電脳カリカチュア

日崎アユム/丹羽夏子

1日目 昼

紅子ちゃんの冒険の旅が始まった

 県境の長いトンネルを抜けても、そこは山林だった。


 車窓の内から鬱蒼うっそうと茂った木々を眺める。

 枝葉の隙間に青い空が見える。

 木々の向こう側には、目もくらむような夏空が広がっている――らしい。

 さぞかし暑いことだろう、と飯田いいだ紅子べにこは思った。

 他人事であった。

 列車の中は冷房が効きすぎている。紅子は、今、薄手のカーディガンを羽織っている。


 新宿で乗車した直後は圧死するかと思ったが、窓の外の建物が減るたび乗客の数も減った。高尾でホームに謎のオブジェがあるのを見つけた時には、反対側の窓際にいても別の窓からホームの様子が見えるほどには人がいなくなっていた。

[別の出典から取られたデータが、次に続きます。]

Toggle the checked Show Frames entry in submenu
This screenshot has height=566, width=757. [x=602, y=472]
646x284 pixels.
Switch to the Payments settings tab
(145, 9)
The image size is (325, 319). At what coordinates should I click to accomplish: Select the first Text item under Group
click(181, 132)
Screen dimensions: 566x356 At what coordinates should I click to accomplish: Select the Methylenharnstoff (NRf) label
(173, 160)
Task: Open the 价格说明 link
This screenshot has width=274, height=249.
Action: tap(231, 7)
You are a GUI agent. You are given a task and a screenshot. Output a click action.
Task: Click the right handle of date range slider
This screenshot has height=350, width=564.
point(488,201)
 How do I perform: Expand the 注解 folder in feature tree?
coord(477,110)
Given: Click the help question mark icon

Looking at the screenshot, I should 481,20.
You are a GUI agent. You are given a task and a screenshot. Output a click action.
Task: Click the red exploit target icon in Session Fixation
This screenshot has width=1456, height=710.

 青春18きっぷを選んだことを、紅子は後悔していない。

 紅子は女子高校生だ。それなりの名門として名をせる、私立の女子校に籍がある。しかし、学費を払うのは紅子の保護者であり、紅子自身ではない。紅子は毎月小遣いを貰ってやりくりしている。その上校則ではアルバイトを禁じられていた。毎月几帳面に小遣い帳をつけて交遊費や漫画代を捻出する紅子が、自分を裕福だと感じることはなかった。

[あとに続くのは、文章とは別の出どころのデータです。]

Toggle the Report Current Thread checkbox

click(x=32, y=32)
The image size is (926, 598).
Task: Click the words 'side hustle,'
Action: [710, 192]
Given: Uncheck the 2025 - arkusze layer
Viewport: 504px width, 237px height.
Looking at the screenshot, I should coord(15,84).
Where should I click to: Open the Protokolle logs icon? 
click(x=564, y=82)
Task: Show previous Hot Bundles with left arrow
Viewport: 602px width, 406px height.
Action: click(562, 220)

 しかも、単独で複数の都県をまたぐ長距離移動をするのは、人生で初の試みだ。

 旅路を楽しむ高揚感より、路銀を案じる不安の方が勝った。

 先週、紅子は社会人の兄に泣きついた。そして青春18きっぷの存在を教わった。挙句、ちゃっかり買わせた。とりあえず交通費は浮いた。


 それにしても中央線が長い。新宿を出てすでに一時間は経過しているというのに、ようやく山梨県が始まったところだ。

 紅子の目的地は長野県にある。

 覚悟はしていたつもりだったが、残り四時間少々、いったいどうやって潰せばいいのだろう。友人に借りたライトノベルは読み切ったし、スマートフォンは圏外を表示している。


 それでもなお――路銀の不安も、単身の不安も、長時間移動の不安も、目的地に辿り着いた時味わえるであろう歓喜の敵ではなかった。

 十七年の人生の中でもっとも魅力的で刺激的な時間が待っているはずだと、紅子は確信していた。


 紅子はまぶたを下ろした。

 昨夜は興奮してなかなか寝つけなかったのだ。

 おそらく今夜もあまり眠れないことだろう。

 今のうちに体を休めることにした。